2024 yazının yoğun spor gündemi içinde, 4-7 Temmuz tarihleri arasında 663’üncüsü düzenlenen Kırkpınar Yağlı Güreşleri hakkettiği yeri bulamadı. 1361 yılından bu yana düzenlenen Kırkpınar Yağlı Güreşleri dünyanın en eski spor organizasyonlarından biri olarak kabul ediliyor.
Yağlı güreşlerin tarihinin, M.Ö. 2650 yılına, Antik Mısır’a kadar uzandığı iddia edilir. Türkiye yağlı güreşlerinin zirvesi,
Edirne Sarayiçi mevkiinde yapılan Kırkpınar Yağlı Güreşlerinin başlangıcı ise, Edirne’nin alınmasından sonra güreşçiler tekkesini kuran 1. Murat’a dayanıyor.

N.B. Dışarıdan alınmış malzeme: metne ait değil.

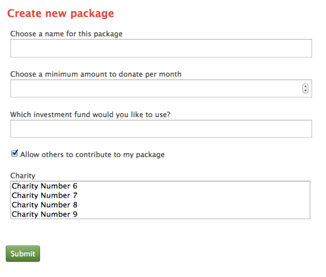Click the 'Allow others to contribute' label text
This screenshot has height=277, width=326.
tap(92, 155)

Güreş alanında pehlivanların gösterdiği dayanıklılık, azim ve saygı, spor ahlakı, toplumun değerlerinin nesilden nesile aktarıldığı bir miras olarak kabul ediliyor. Güreş müsabakalarının yanı sıra, kültürel etkinlikler, halk oyunları, konserler ve panayırlara ev sahipliği yapan “Kırkpınar Yağlı Güreş Festivalleri”, yerel halkın kaynaşmasını ve kültürel değerlerin yaşatılmasını sağladığı gerekçesiyle 2010 yılında UNESCO tarafından Somut Olmayan Kültürel Miras Listesi’ne dahil edildi.
Liste, bu evrensel mirasın önemi hakkında farkındalık yaratmak için kültürel “uygulamalar ve ifadeler” içermekte. Toplumların geleneksel bilgilerini, sanatlarını, ritüellerini ve festivallerini kapsayan bu unsurlar, fiziksel objelerden ziyade, toplulukların sosyal ve kültürel kimliklerini şekillendiren manevi değerleri içeriyor.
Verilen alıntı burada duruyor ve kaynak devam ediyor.